The rule in cases of misnomer, that where the real party in interest and the one intended to be sued is actually served with process, even under a wrong name, he must take advantage of the misnomer by plea in abatement, or be concluded by a judgment against him, is not applicable where a different party, against whom a judgment is rendered, was not a party to the suit. (County of Winnebago v. Industrial Commission, 336 Ill. 466.)
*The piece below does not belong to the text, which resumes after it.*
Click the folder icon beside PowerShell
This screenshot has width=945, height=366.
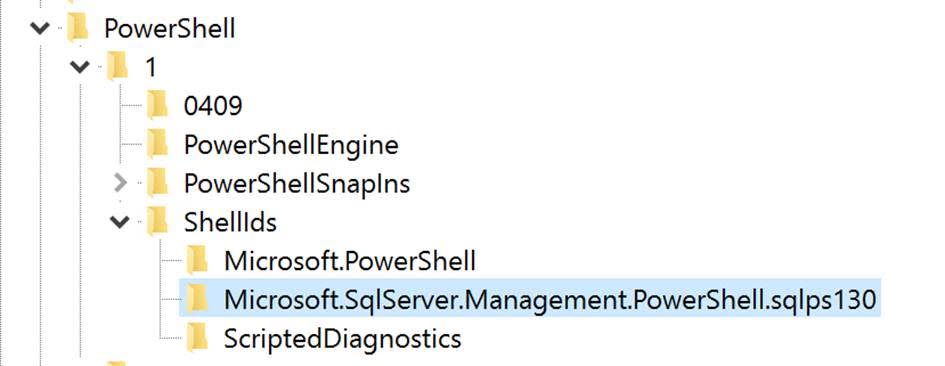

In Fitzpatrick v. Pitcairn, 371 Ill. 203, affirming a judgment of this court, Proctor v. Wells Bros Co., 262 Ill. 77, and Grewenig v. American Baking Co., 293 Ill. App. 604, it is held that where the record shows that a certain defendant is intended to be sued, and pursuant thereto, is sued, an amendment after the limitation period, attempting to substitute a different party as defendant who was not theretofore a party to the cause, is not a case of misnomer, but is a mistake as to the identity of the party hable, and the amendment is vulnerable to a plea of the statute of limitations. In the Qrewenig case and the Fitzpatrick case, supra, the service of summons was had upon the person who represented the defendant sued, and the party attempted to be added by amendment. In the latter case both parties were represented by the same counsel. These facts were not sufficient to uphold a judgment against the added party, and it follows that similar facts are not sufficient to uphold the judgment in this case. The cases cited by appellant are controlling here. The facts set out in the motions of appellant are a complete defense to the action and were admitted by the demurrers. It is, therefore, unnecessary to discuss the other grounds urged for reversal. The judgment of the circuit court is reversed.

Judgment reversed.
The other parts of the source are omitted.